[Collected data]
+++

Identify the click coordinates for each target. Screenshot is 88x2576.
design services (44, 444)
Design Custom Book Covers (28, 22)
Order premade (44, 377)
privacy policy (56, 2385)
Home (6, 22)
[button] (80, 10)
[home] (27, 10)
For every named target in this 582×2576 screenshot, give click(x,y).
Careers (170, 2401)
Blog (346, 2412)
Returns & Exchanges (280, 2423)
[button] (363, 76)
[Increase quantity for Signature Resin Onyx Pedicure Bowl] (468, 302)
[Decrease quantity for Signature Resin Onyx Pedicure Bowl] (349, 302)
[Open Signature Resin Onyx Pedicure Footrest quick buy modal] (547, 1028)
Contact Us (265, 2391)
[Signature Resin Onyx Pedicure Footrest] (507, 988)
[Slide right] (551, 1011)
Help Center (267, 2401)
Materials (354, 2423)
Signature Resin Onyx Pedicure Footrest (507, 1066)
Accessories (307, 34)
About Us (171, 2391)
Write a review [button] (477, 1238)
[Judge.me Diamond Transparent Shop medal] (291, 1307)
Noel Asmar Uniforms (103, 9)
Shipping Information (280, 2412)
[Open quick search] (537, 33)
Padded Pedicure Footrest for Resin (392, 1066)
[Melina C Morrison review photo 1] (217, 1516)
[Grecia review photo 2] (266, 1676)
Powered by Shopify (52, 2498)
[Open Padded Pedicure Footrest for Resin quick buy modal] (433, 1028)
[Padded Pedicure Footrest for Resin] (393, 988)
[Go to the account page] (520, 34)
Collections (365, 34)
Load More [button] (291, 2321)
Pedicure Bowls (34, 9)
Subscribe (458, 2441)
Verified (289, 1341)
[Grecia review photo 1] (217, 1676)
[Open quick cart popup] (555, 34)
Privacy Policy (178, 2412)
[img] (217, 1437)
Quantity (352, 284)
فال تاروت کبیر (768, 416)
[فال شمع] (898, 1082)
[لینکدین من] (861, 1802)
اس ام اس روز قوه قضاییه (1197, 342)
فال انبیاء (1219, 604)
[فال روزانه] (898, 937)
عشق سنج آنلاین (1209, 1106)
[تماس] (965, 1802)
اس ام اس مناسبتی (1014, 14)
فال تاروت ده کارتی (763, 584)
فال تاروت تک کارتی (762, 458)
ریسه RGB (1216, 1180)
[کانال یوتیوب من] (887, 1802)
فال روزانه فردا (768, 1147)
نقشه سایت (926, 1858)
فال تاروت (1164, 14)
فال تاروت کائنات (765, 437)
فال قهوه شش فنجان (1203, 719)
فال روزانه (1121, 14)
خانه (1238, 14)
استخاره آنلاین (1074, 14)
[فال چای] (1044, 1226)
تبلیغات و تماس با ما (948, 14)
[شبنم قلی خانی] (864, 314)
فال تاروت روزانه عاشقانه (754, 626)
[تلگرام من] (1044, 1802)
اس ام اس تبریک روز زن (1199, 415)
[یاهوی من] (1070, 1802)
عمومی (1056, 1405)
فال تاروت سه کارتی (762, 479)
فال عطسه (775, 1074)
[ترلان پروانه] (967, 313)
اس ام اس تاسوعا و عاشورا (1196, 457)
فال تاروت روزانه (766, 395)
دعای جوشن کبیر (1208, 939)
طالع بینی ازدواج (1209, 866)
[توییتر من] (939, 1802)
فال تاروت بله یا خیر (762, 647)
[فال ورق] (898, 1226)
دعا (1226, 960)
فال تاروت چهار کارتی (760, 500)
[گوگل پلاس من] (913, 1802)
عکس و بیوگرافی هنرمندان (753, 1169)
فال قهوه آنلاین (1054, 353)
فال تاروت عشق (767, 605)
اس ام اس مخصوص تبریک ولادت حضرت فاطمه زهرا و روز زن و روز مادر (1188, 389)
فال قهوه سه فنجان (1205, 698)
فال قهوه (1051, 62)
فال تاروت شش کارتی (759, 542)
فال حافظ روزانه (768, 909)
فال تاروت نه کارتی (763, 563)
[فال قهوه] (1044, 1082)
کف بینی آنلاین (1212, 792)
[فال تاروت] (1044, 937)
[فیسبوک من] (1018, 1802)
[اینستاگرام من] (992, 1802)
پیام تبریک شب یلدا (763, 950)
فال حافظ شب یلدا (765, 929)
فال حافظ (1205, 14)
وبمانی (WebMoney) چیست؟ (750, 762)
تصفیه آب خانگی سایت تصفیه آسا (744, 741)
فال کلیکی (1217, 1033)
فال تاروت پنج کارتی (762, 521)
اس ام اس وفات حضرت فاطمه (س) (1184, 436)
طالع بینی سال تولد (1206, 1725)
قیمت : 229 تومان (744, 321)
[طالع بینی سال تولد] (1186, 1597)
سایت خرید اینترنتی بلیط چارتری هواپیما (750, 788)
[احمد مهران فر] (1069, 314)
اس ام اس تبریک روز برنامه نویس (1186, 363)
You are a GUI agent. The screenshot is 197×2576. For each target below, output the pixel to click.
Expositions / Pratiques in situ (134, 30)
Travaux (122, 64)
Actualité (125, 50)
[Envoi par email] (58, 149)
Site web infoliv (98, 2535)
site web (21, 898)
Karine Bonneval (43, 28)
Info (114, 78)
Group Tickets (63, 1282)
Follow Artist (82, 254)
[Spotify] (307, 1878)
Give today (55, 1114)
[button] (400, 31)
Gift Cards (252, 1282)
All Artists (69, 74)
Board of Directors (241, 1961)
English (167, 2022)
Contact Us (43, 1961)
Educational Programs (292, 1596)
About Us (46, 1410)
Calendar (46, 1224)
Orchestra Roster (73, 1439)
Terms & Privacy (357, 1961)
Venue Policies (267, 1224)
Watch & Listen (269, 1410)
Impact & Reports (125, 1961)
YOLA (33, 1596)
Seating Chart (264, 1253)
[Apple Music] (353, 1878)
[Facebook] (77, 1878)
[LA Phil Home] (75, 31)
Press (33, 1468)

+++

Task requirements. Would you copy out each line of the records above where the word "target" occurs?

Solution.
Identify the click coordinates for each target. Screenshot is 88x2576.
For every named target in this 582×2576 screenshot, give click(x,y).
You are a GUI agent. The screenshot is 197×2576. For each target below, output the pixel to click.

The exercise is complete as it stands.